§ Set task A
Answer these questions about the post on William Hawkins:
(i) At which museum's gift shop does the writer pick up postcards?
(ii) What years are given for William Hawkins?
(iii) Besides the Columbus Museum of Art, which museum gave Hawkins a one-person exhibition?
§ Set task B
From the post on William Hawkins, print word for word the passage that begins at the words "Whenever I visit" and stops after "are all survivors.".

[START Article]

Sabtu, 04 Juni 2011

survivor mindset

Red Dog Running #3, William Hawkins, 1895-1990
Columbus Museum of Art

Whenever I visit the Columbus Museum of Art, I always like to stop in the gift shop on the way out and pick up some postcards of my favorite pieces.  This one has been on my desk since my visit last month. I love it's bright, quirky playfulness, the little fairies, and even the misspelling of "running".  Hawkins' style stems from what is described as his bold, optimistic "survivor mindset". It makes me smile. I'd like to think we are all survivors.


William Hawkins was one of the finest self-taught artists of the 20th century. He has had one-person exhibitions at the Museum of American Folk Art and the Columbus Museum of Art, and his paintings and drawings have been included in many important museum survey exhibitions of American Outsider and Folk Art at venues such as the New Orleans Museum of Art, The Philadelphia Museum of Art, The National Museum of American Art, and The High Museum of Art, Atlanta.

[END Article]
[START Provided material]

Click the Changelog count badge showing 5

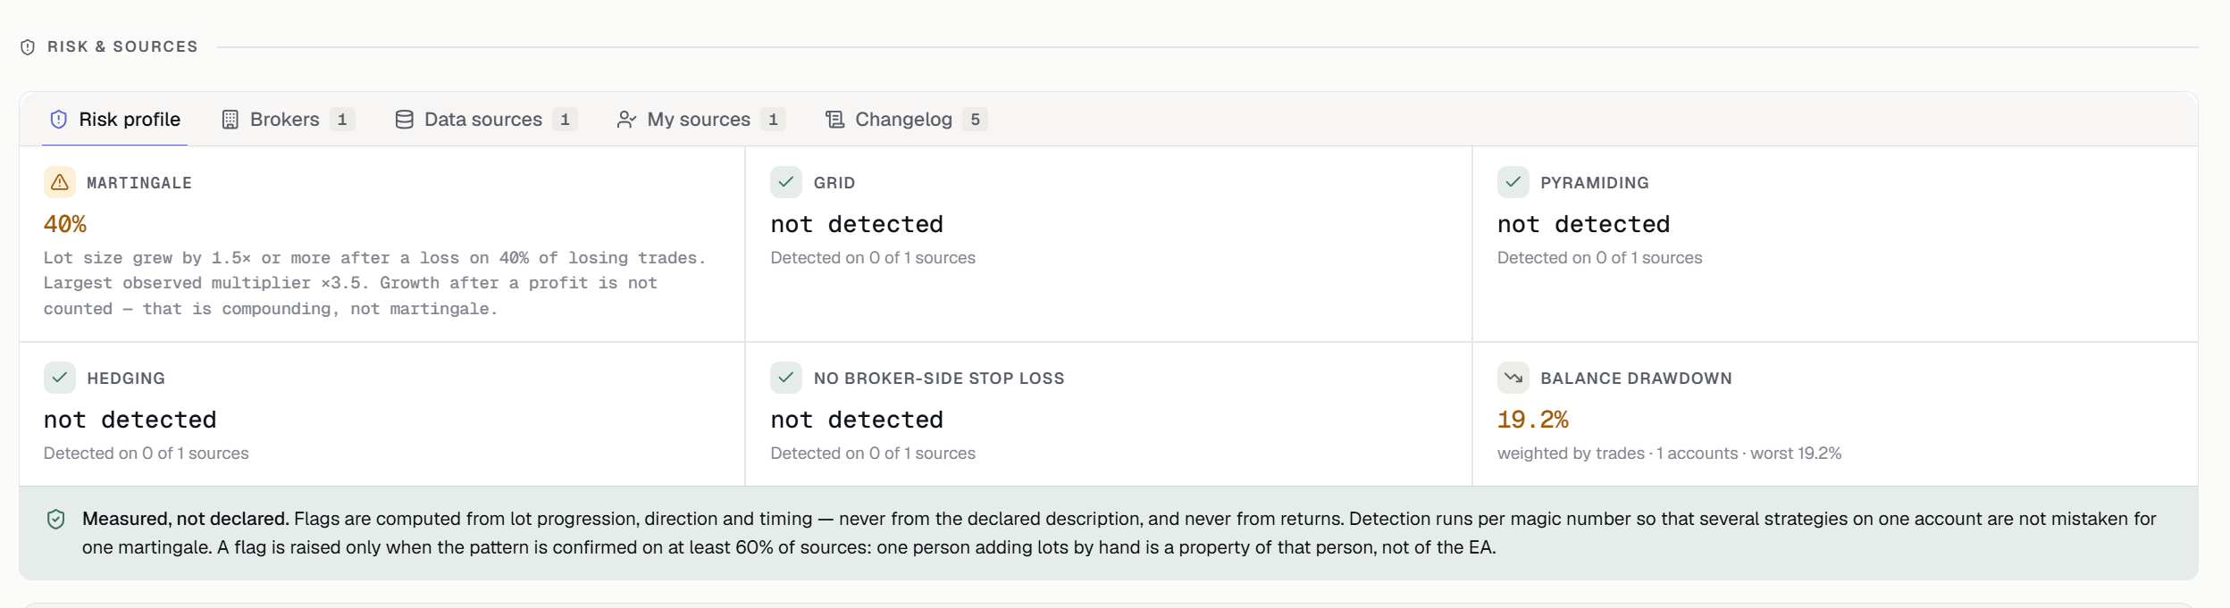[x=975, y=120]
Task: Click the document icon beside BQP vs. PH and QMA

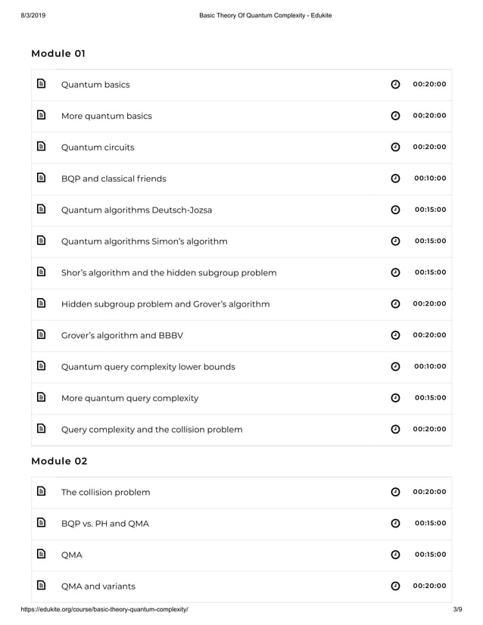Action: pos(42,524)
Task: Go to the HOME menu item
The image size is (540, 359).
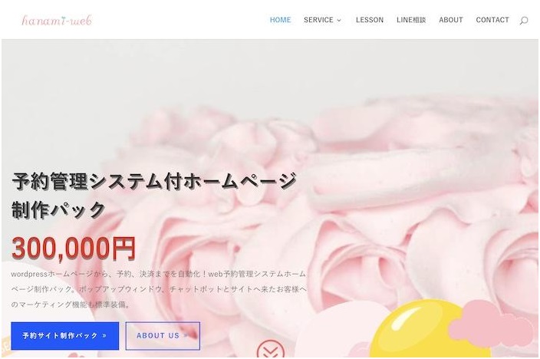Action: click(x=280, y=20)
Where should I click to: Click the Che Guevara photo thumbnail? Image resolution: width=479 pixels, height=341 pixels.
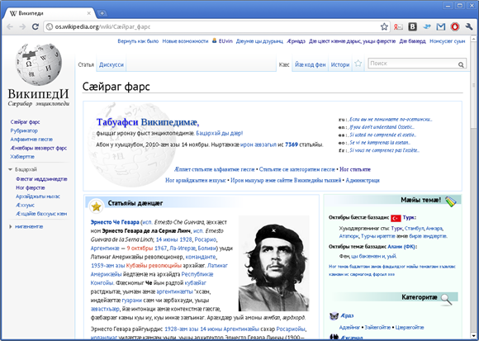(x=274, y=263)
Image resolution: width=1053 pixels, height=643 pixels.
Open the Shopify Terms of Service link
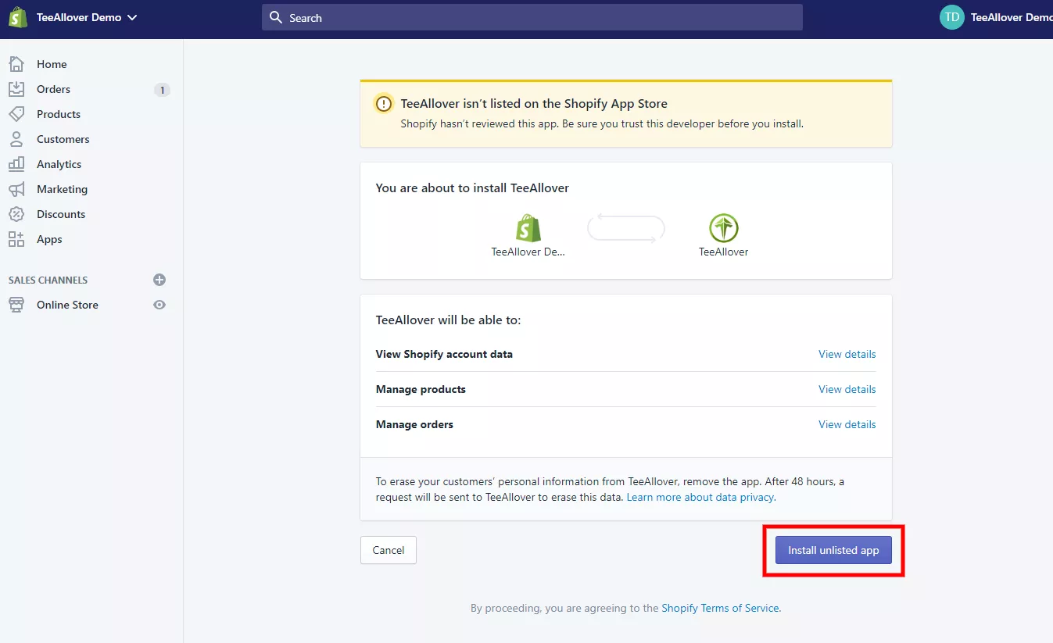pyautogui.click(x=720, y=608)
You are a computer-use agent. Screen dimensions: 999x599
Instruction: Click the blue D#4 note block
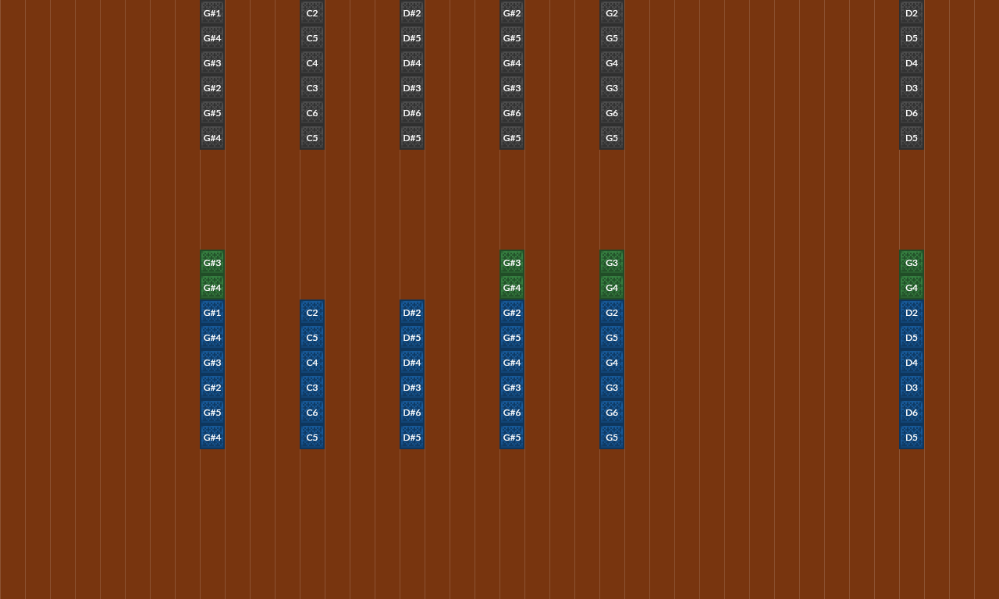pos(412,362)
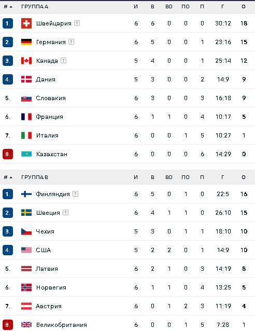Click the Kazakhstan flag icon

26,154
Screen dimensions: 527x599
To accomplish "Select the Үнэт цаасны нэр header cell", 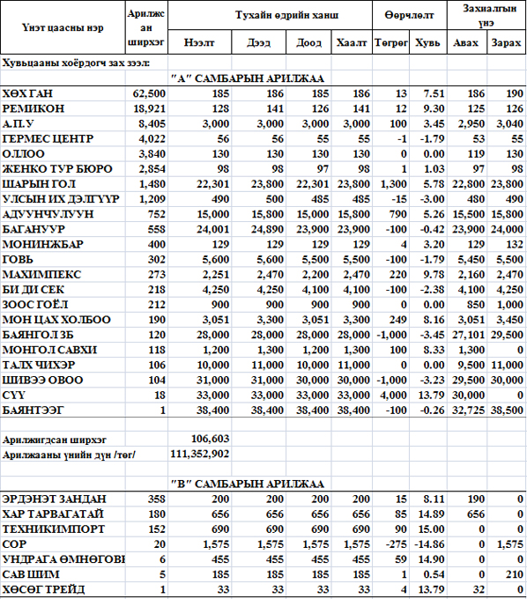I will (x=63, y=27).
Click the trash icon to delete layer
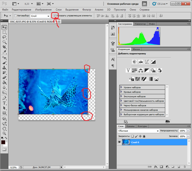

[END Provided material]

§ Final result A
(i) The Columbus Museum of Art
(ii) 1895-1990
(iii) The Museum of American Folk Art

§ Final result B
Whenever I visit the Columbus Museum of Art, I always like to stop in the gift shop on the way out and pick up some postcards of my favorite pieces.  This one has been on my desk since my visit last month. I love it's bright, quirky playfulness, the little fairies, and even the misspelling of "running".  Hawkins' style stems from what is described as his bold, optimistic "survivor mindset". It makes me smile. I'd like to think we are all survivors.